There are no right or wrong answers. What matters most is that you take some time to be thoughtful about questions like these and decide for yourself what will make the most sense for you and the students you teach. The decisions you make will reflect what you believe about teaching and learning. Here is how I answered one of these questions while planning at the start of the year, and how my answer affected my classroom design.
Do we need a meeting area? Yes. It’s the one place in the room we can all come together, and children and I use it in a variety of purposeful ways throughout the day, including opportunities for . . .
- explicit teaching, modeling, and teacher/student demonstrations, often within the context of shared reading, read alouds, think alouds, and interactive read alouds
- classroom discussions, turning and talking in twos and threes, getting eye-to-eye and knee-to-knee for focused discussion
- kids and teachers to reflect, share, and teach each other what they’ve learned about themselves as readers, writers, mathematicians, and scientists that day
- partner and small-group work, conferring, and independent practice, when we’re not using it in the above ways
The meeting area needs be large enough so that everyone can fit inside comfortably. Mine was in a corner of the room, defined by two walls, low sets of bookshelves, tubs of books labeled in a variety of ways for easy access, a chair, a rug, a lamp, and that yellow cabinet with red trim. A bulletin board for anchor charts and student work lined one wall, and books and a whiteboard (for the morning message and announcements) were propped onto the chalkboard ledge.

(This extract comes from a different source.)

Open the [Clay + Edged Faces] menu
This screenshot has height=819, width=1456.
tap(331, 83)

A small basket filled with things I/we might need was on the floor by my chair—things like dry-erase and permanent markers, Sharpies, Vis-à-Vis pens, sticky notes in different sizes, scissors, tape, a stapler, a small bottle of glue, and a class set of sharpened pencils. Clipboards and small dry-erase boards were kept in a small crate in this area, too—I tried to keep everything we might need at any time close by.
Sometimes we think about meeting areas as something for primary classrooms only. I disagree. In my work now, I often work with teachers and kids in the intermediate grades. There’s something about bringing kids together, often with clipboards and pencils in hand, and asking them to listen to or read a short, thought-provoking piece of text, write a response, and turn and talk with each other about both the content and the processes they used to make meaning. It forces the matter—the message is that this is what we’re about, this is how it sounds, this is what we do.

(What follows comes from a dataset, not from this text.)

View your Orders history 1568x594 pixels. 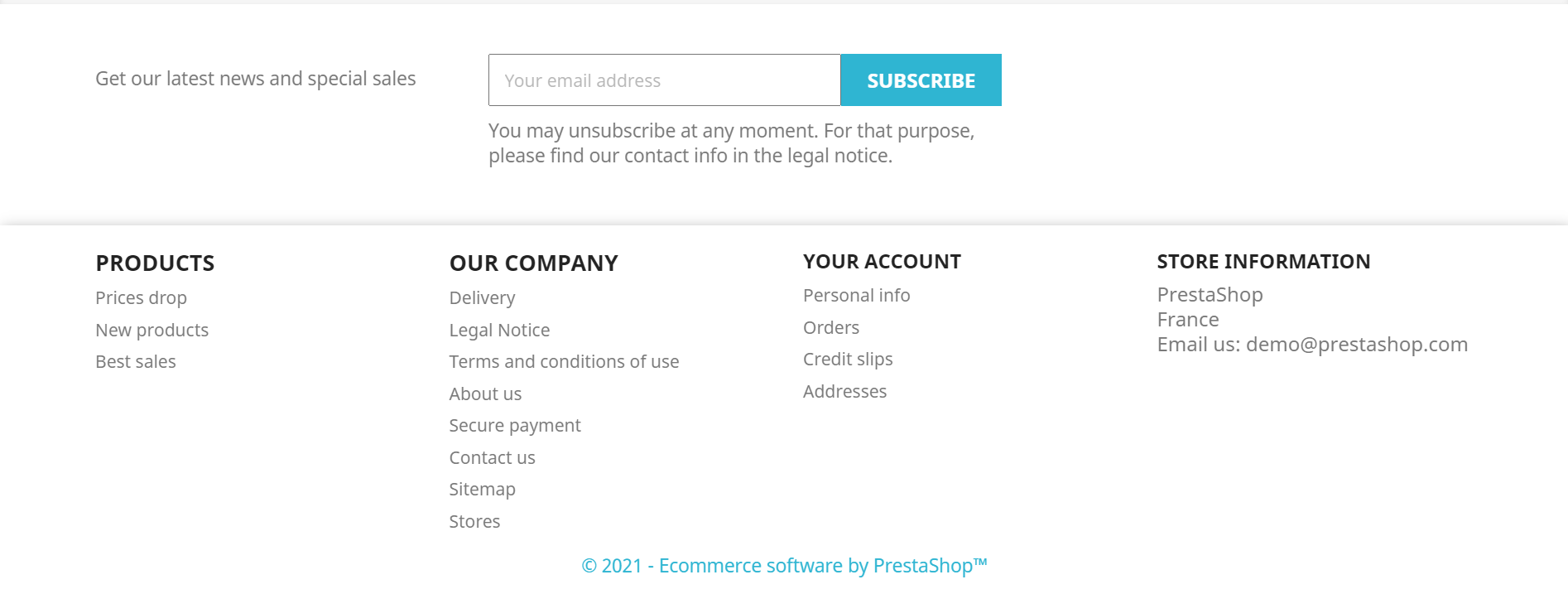coord(831,328)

There’s an intimacy in coming together, asking questions, thinking about big ideas, and synthesizing new learning that’s less likely to happen when kids are at their seats. Whether it’s during reading, math, writing, social studies, or science, a meeting area can be the perfect place for modeling, thinking aloud, conversation, and demonstration, no matter what the subject or grade. I guarantee it—you create it, they will come!

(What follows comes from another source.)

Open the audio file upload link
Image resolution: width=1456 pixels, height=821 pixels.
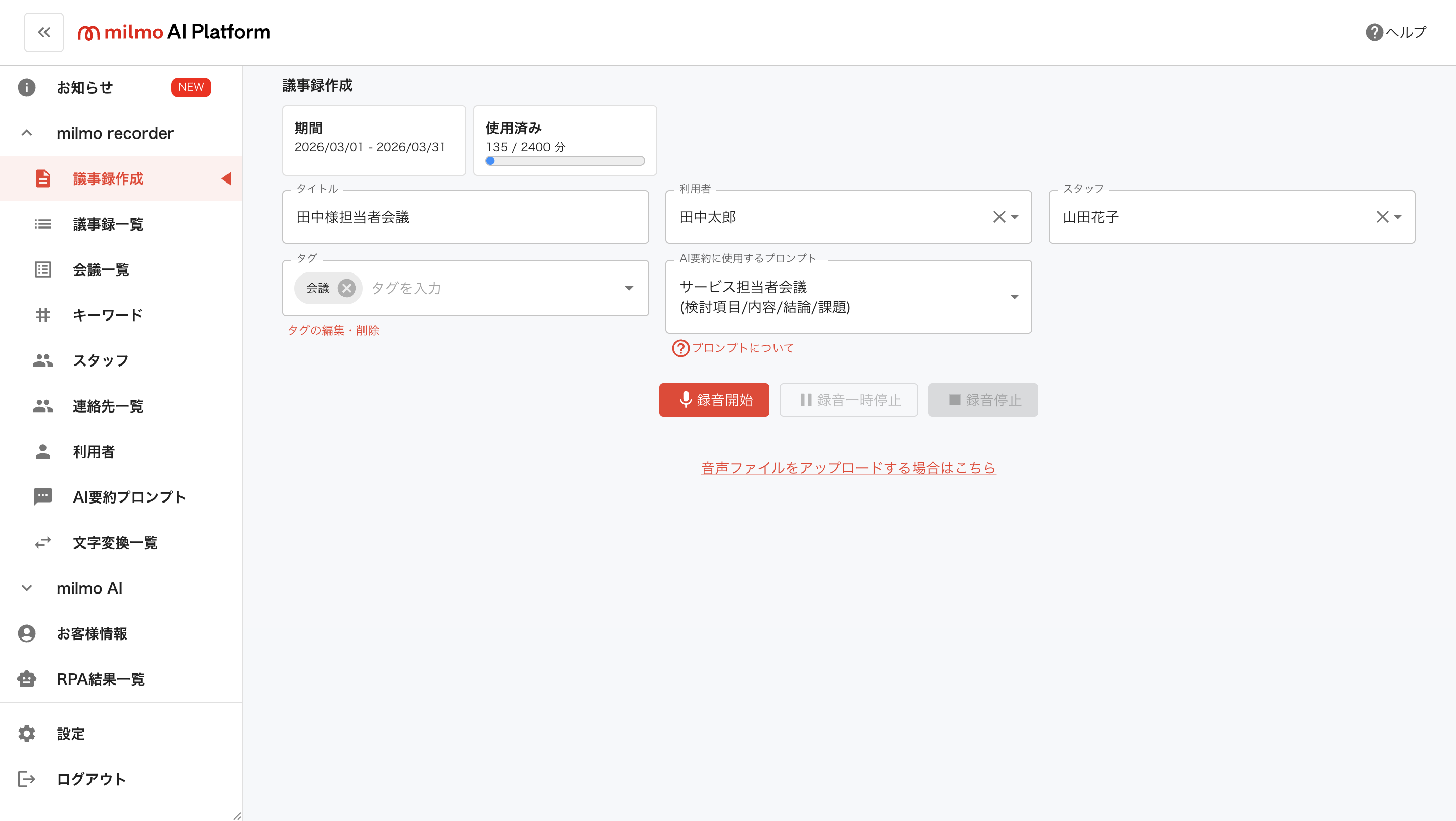(x=848, y=467)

Once you’ve thought about questions like these, and you’re clear about the areas you want and need, you can think about physical space and room arrangement. One of the best ways to begin is to move as many of the desks, tables, chairs, boxes, and crates as you can out into the hall or at least over to one side of the room. Take some time to look objectively at the space you have; take a look at your notebook entries, and think carefully about the kinds of spaces you’ll need and where it makes the most sense for them to go.
Sometimes it’s fun to work with a colleague—you can help each other move furniture and think together about how best to create environments that are based on and support what you believe about teaching and learning.